After finalizing the $44 billion Twitter buy, Musk fired several execs including former CEO Parag Agrawal, finance chief Ned Segal, and head of legal policy, trust and safety (who took the decision to ban ex-US president Donald Trump) Vijaya Gadde. He also sacked almost 50 percent of Twitter's workforce globally, including staffers based in Britain.
In a legal letter sent to Twitter UK Ltd and seen by The Register, some of the staffers in the midst of the "unfinished" process say their formal grievances haven't been dealt with properly by the social media company.

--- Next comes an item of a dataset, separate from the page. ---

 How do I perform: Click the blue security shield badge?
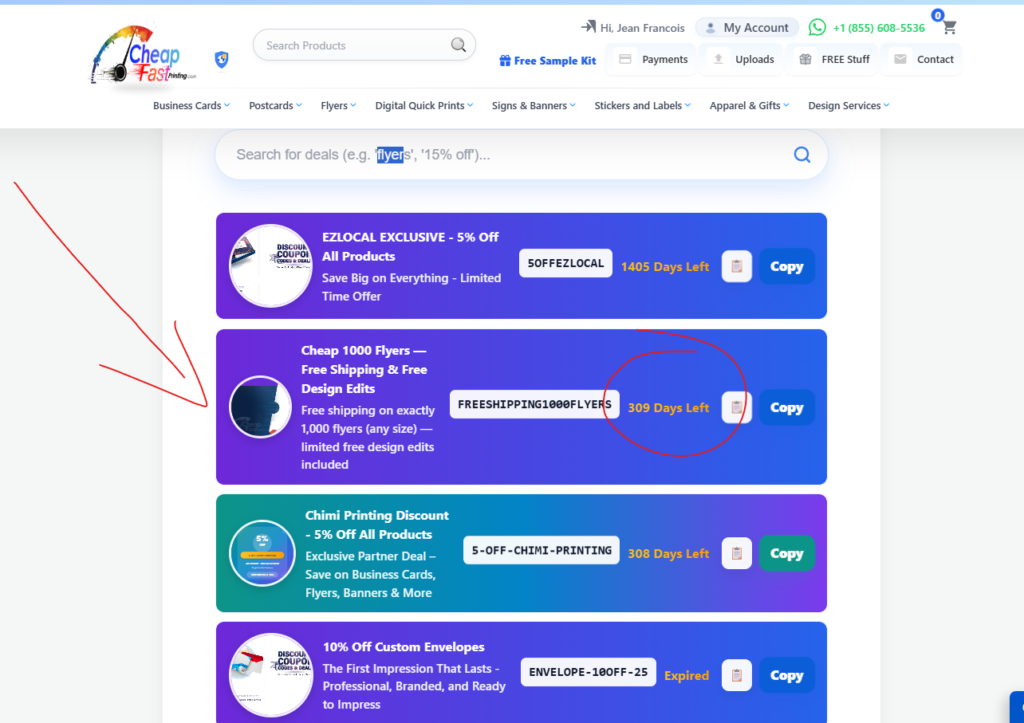pyautogui.click(x=222, y=60)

At the heart of their complaint appears to be the allegation that decisions about their employment were made before November 4, and that the "retrospective attempt" to apply the process is therefore "unlawful" and "unfair." The process, claims the letter, began after the employees' "abrupt removal from its premises and systems. According to publicly available sources and comments, this appears to have been led by fiat from the US and potentially with the assistance of SpaceX staff."
Their lawyers, London's Winkworth Sherwood, wrote in the letter that employee reps sought and were not given clarity on the "selection criteria" Twitter planned to apply to those in scope of the redundancy exercise.

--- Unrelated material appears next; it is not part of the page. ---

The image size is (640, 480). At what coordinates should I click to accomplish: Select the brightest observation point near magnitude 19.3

They also noted that the "ACAS Code in relation to the investigation of a grievance and the procedure it follows will be taken into account if a case reaches the Employment Tribunal."
Mass layoff lawsuits elsewhere
Twitter is also facing would-be class actions in California where similar claims are being raised. The earliest of these suits, filed the day before the takeover (November 3, 2022), already sought to prohibit Twitter from circumventing the requirements of the WARN Act and the California WARN Act by conducting mass layoffs without providing the required notice, as well as "soliciting the employees it is laying off to sign separation agreements that release their claims under the WARN Act and/or California WARN Act, without first informing them of this lawsuit or their rights under those statutes."
In that suit, Cornet v. Twitter, Inc, one of four filed by US attorney Shannon Liss-Riordan against Twitter on behalf of former America-based staffers affected by the takeover, Twitter's most recent filings indicate it is attempting to force the plaintiffs to have their claims decided through an individual arbitration process instead of a group action, as well as to transfer the venue from California to Delaware. The social media corp claimed the merger agreement contract stipulates Delaware as the exclusive venue for any legal proceedings "aris[ing] out of or relating to" the Merger Agreement."
UK employment law
Before a case gets to tribunal, UK employees must contact ACAS (the Advisory, Conciliation and Arbitration Service), a non-departmental public body, first to try to resolve the dispute through early conciliation. ACAS states that "employers must follow a full and fair procedure in line with the ACAS Code for any discipline or grievance case" as the "procedure an employer follows and an employee's actions will be taken into account if the case reaches an employment tribunal."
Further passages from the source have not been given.